> **STATED TASK**
Put every line of the rows below into a Markdown table with two columns, No. and Line. Number the entries in order and skip any blank lines.
________________
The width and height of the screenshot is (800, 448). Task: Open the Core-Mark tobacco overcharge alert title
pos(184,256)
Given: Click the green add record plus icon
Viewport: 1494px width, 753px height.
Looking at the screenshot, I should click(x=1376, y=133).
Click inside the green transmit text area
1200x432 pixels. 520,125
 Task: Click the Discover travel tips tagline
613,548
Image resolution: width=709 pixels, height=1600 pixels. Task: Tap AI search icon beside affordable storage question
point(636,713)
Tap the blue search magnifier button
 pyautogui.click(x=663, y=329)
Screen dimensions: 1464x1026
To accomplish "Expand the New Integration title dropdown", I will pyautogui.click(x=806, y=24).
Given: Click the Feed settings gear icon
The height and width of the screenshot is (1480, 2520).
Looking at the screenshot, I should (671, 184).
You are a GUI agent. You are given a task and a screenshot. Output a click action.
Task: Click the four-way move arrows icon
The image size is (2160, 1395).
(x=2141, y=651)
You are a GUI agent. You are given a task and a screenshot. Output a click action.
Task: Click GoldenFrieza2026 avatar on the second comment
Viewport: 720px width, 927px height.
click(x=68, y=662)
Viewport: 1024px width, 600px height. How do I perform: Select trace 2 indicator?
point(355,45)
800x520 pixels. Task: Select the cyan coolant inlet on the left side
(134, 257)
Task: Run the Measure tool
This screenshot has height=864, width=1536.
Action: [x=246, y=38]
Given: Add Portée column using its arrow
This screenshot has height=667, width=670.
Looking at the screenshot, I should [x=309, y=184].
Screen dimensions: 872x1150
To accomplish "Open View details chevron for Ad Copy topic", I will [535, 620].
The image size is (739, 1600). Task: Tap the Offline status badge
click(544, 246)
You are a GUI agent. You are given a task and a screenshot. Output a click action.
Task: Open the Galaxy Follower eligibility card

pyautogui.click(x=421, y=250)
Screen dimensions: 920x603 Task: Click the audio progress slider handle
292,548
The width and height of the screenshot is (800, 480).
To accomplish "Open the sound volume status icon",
________________
> **EXERCISE RESPONSE**
| No. | Line |
|---|---|
| 1 | The width and height of the screenshot is (800, 448). Task: Open the Core-Mark tobacco overcharge alert title |
| 2 | pos(184,256) |
| 3 | Given: Click the green add record plus icon |
| 4 | Viewport: 1494px width, 753px height. |
| 5 | Looking at the screenshot, I should click(x=1376, y=133). |
| 6 | Click inside the green transmit text area |
| 7 | 1200x432 pixels. 520,125 |
| 8 |  Task: Click the Discover travel tips tagline |
| 9 | 613,548 |
| 10 | Image resolution: width=709 pixels, height=1600 pixels. Task: Tap AI search icon beside affordable storage question |
| 11 | point(636,713) |
| 12 | Tap the blue search magnifier button |
| 13 |  pyautogui.click(x=663, y=329) |
| 14 | Screen dimensions: 1464x1026 |
| 15 | To accomplish "Expand the New Integration title dropdown", I will pyautogui.click(x=806, y=24). |
| 16 | Given: Click the Feed settings gear icon |
| 17 | The height and width of the screenshot is (1480, 2520). |
| 18 | Looking at the screenshot, I should (671, 184). |
| 19 | You are a GUI agent. You are given a task and a screenshot. Output a click action. |
| 20 | Task: Click the four-way move arrows icon |
| 21 | The image size is (2160, 1395). |
| 22 | (x=2141, y=651) |
| 23 | You are a GUI agent. You are given a task and a screenshot. Output a click action. |
| 24 | Task: Click GoldenFrieza2026 avatar on the second comment |
| 25 | Viewport: 720px width, 927px height. |
| 26 | click(x=68, y=662) |
| 27 | Viewport: 1024px width, 600px height. How do I perform: Select trace 2 indicator? |
| 28 | point(355,45) |
| 29 | 800x520 pixels. Task: Select the cyan coolant inlet on the left side |
| 30 | (134, 257) |
| 31 | Task: Run the Measure tool |
| 32 | This screenshot has height=864, width=1536. |
| 33 | Action: [x=246, y=38] |
| 34 | Given: Add Portée column using its arrow |
| 35 | This screenshot has height=667, width=670. |
| 36 | Looking at the screenshot, I should [x=309, y=184]. |
| 37 | Screen dimensions: 872x1150 |
| 38 | To accomplish "Open View details chevron for Ad Copy topic", I will [535, 620]. |
| 39 | The image size is (739, 1600). Task: Tap the Offline status badge |
| 40 | click(544, 246) |
| 41 | You are a GUI agent. You are given a task and a screenshot. Output a click action. |
| 42 | Task: Open the Galaxy Follower eligibility card |
| 43 | pyautogui.click(x=421, y=250) |
| 44 | Screen dimensions: 920x603 Task: Click the audio progress slider handle |
| 45 | 292,548 |
| 46 | The width and height of the screenshot is (800, 480). |
| 47 | To accomplish "Open the sound volume status icon", |